Given exercise.
Please count the lines in the rows below that contain the string "This". Reply with the number alone.

[Click-target data]
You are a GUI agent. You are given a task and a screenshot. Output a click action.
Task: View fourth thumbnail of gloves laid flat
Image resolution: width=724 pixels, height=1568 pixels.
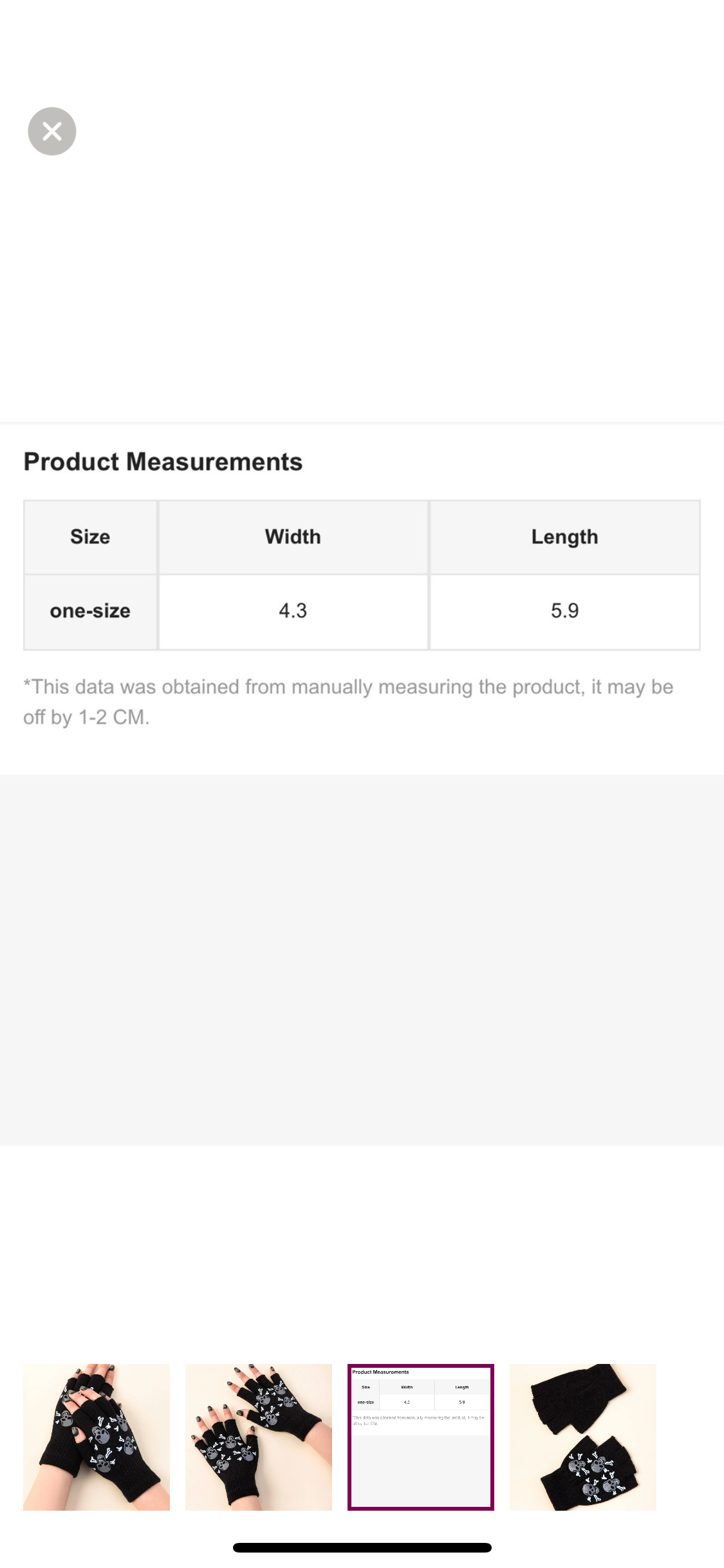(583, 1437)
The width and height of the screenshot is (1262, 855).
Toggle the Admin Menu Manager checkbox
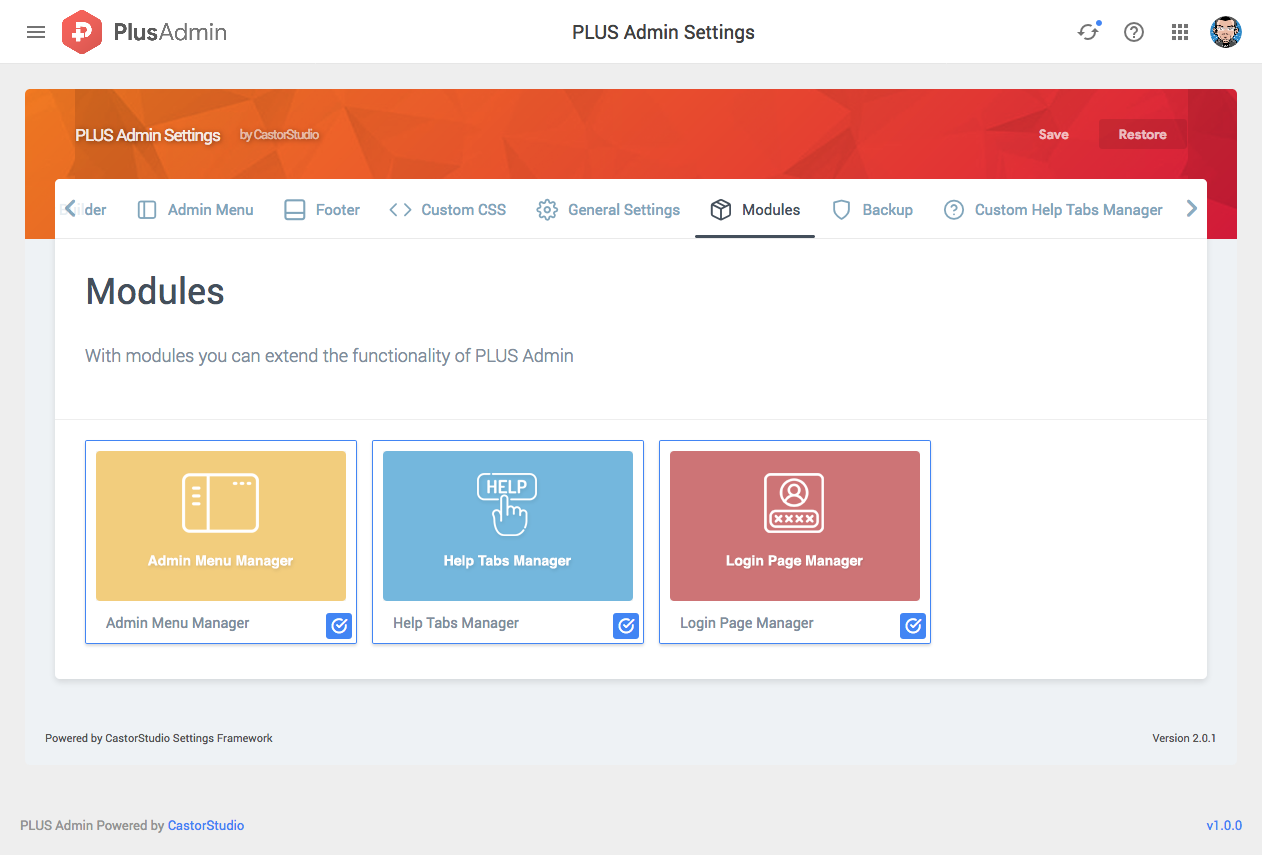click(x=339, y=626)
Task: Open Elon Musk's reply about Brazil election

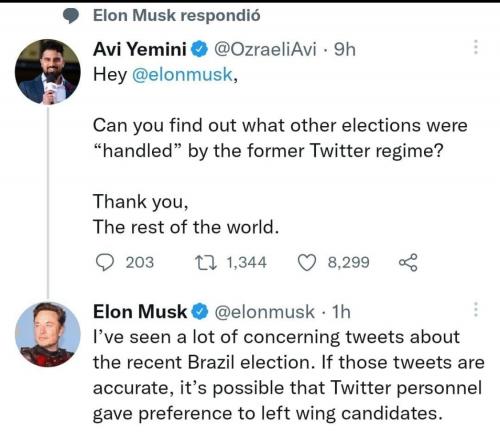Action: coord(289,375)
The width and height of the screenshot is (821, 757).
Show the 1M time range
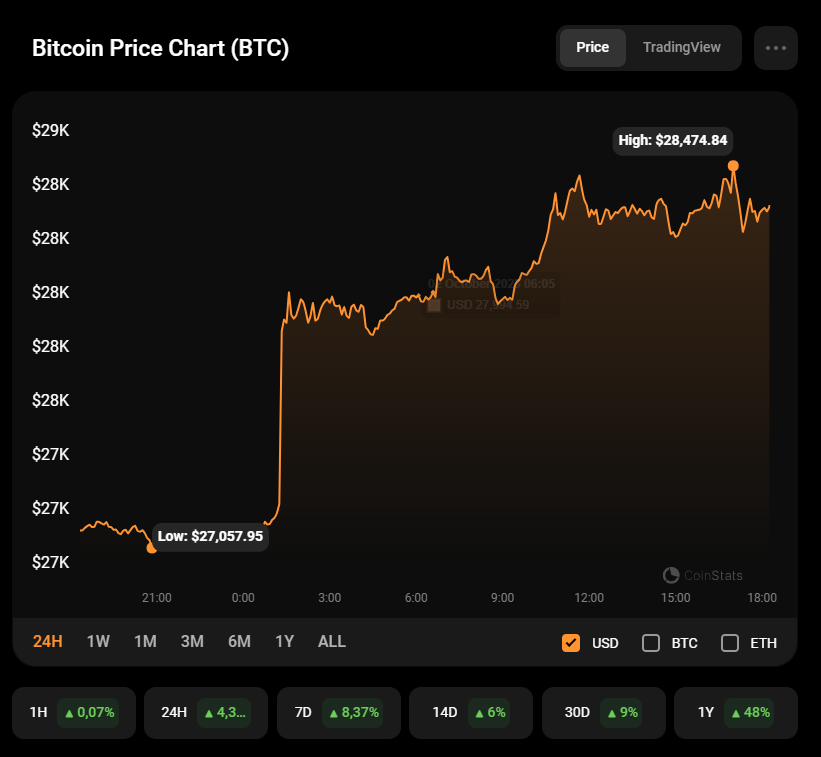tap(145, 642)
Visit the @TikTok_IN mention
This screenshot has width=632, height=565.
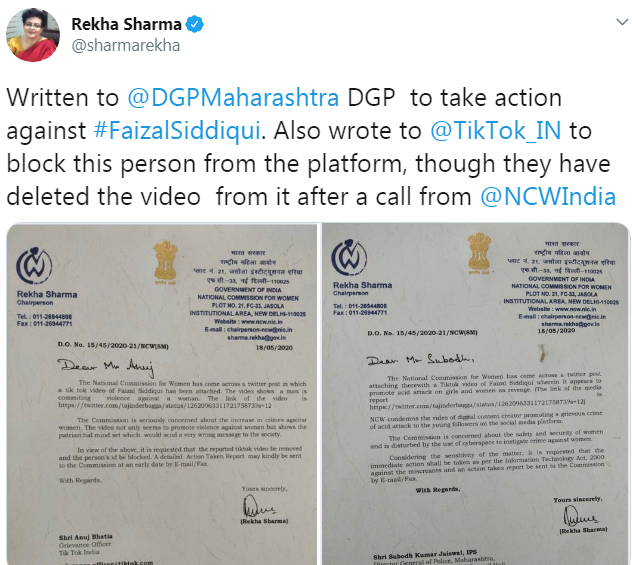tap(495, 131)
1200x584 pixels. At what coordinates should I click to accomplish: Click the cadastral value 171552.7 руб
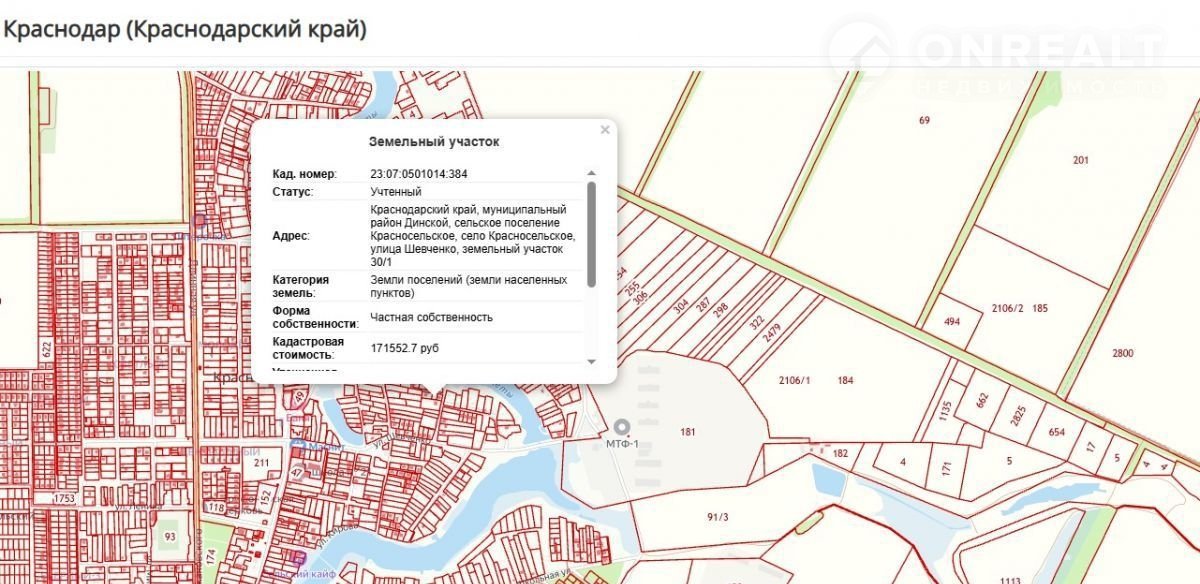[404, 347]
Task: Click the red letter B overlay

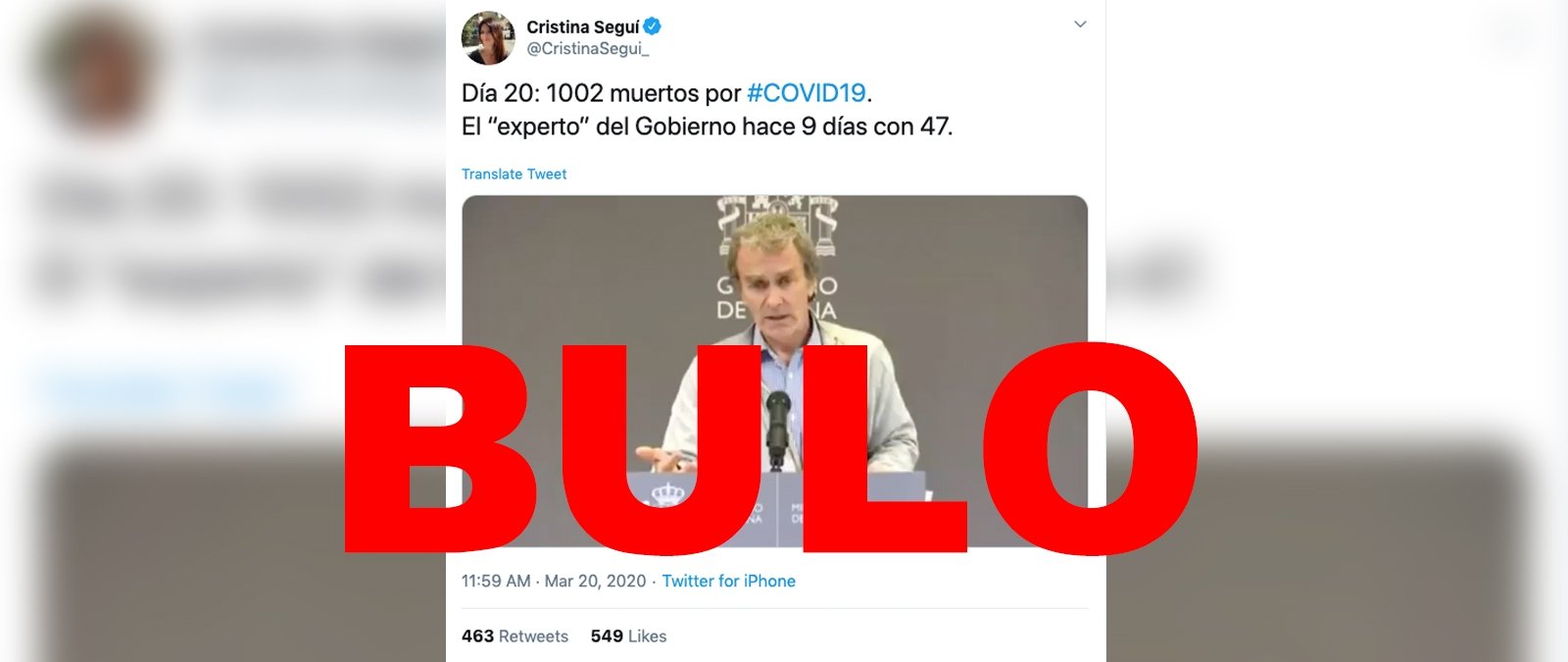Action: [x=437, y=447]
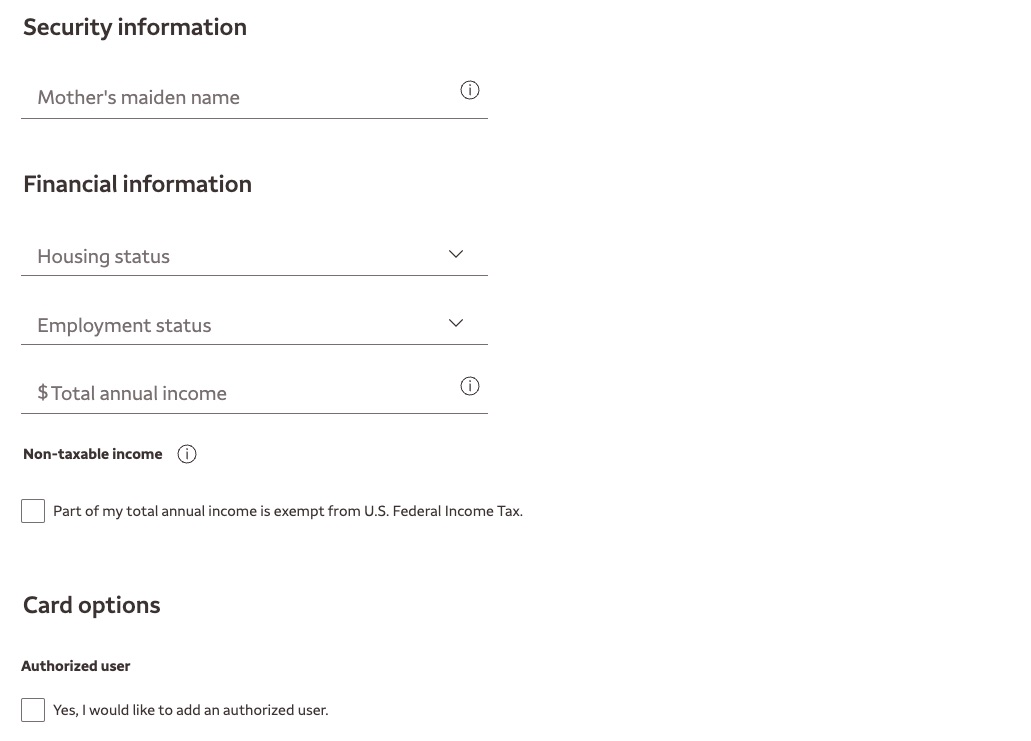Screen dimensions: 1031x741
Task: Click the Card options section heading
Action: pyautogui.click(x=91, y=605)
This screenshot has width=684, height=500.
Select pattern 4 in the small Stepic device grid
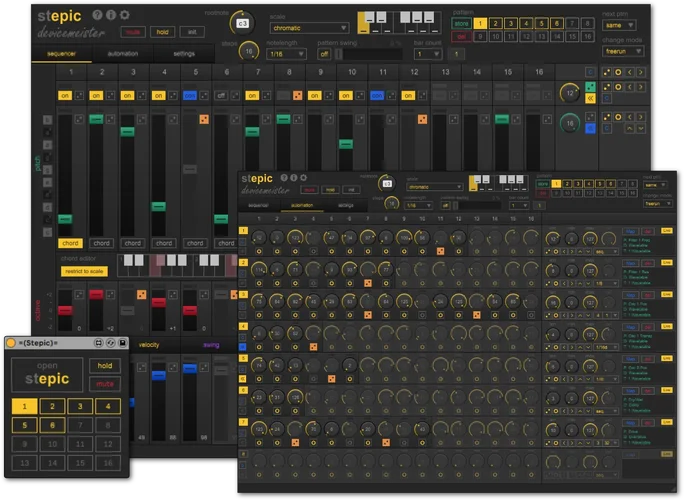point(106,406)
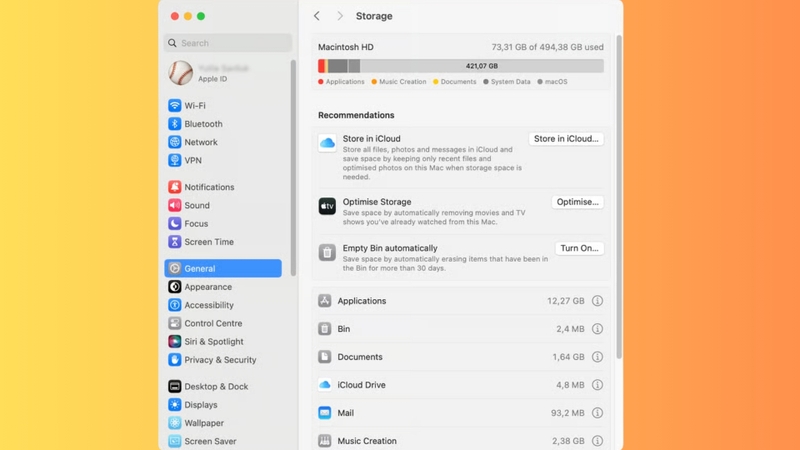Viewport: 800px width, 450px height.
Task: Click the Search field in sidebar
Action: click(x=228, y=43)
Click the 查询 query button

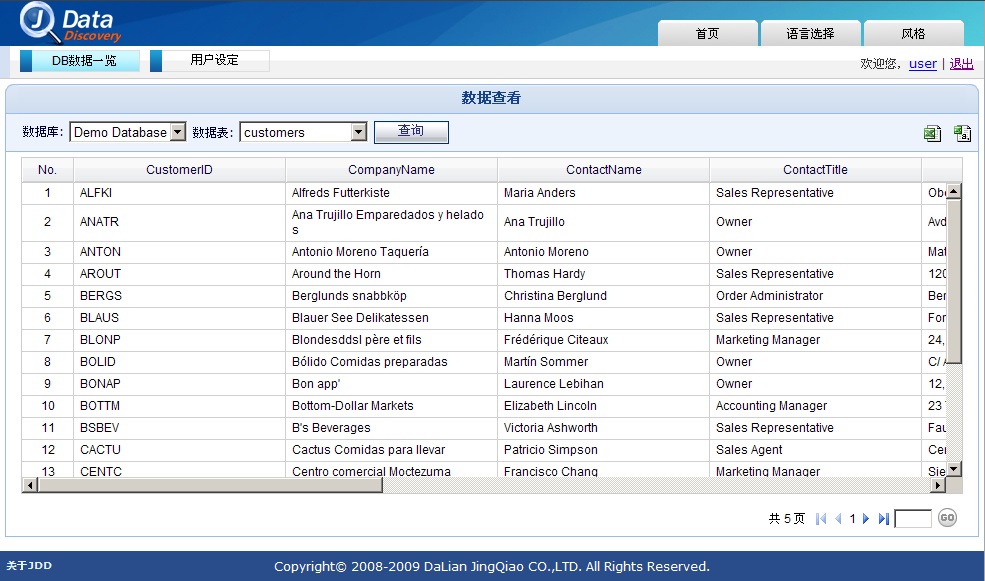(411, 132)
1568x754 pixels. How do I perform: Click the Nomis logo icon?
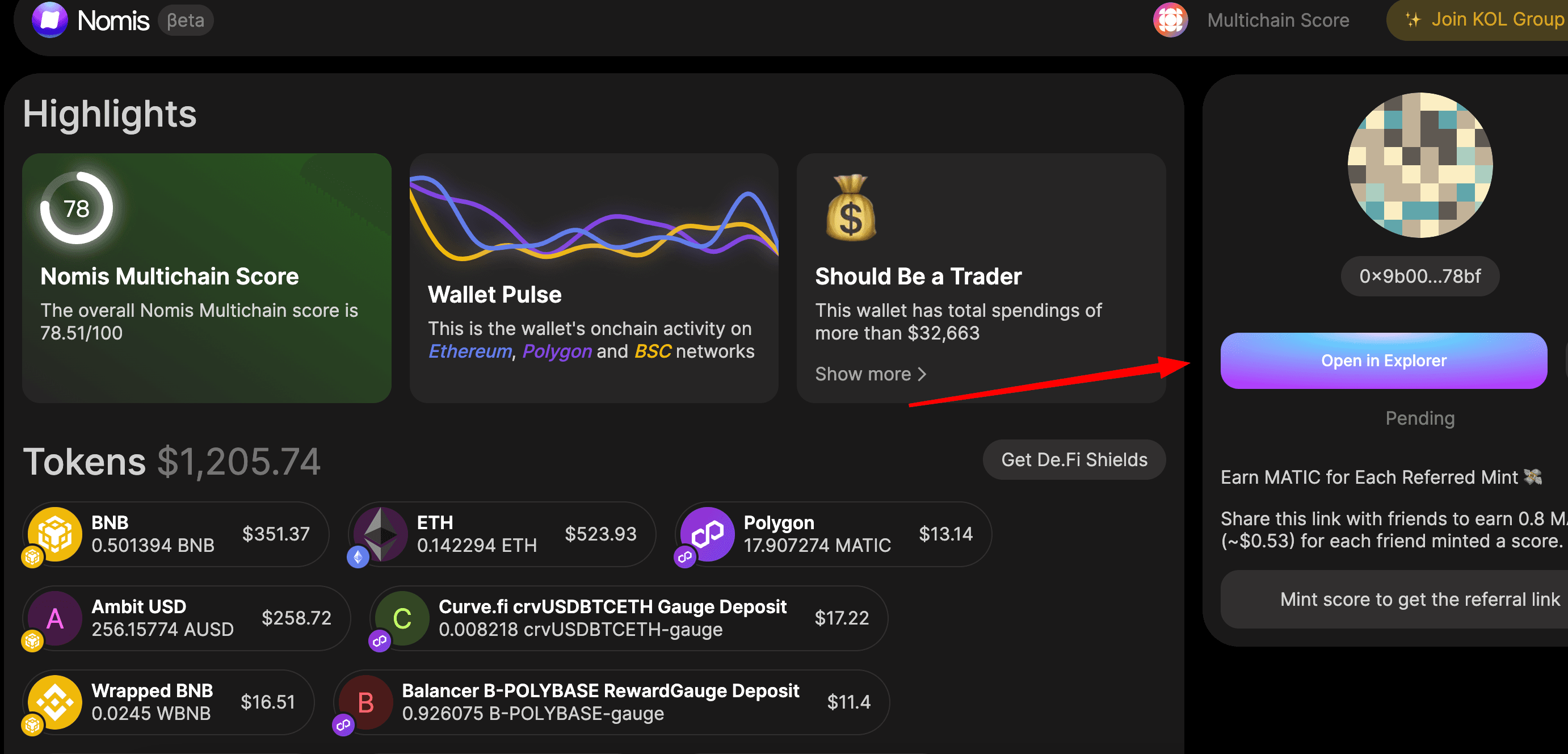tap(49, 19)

Written response.
2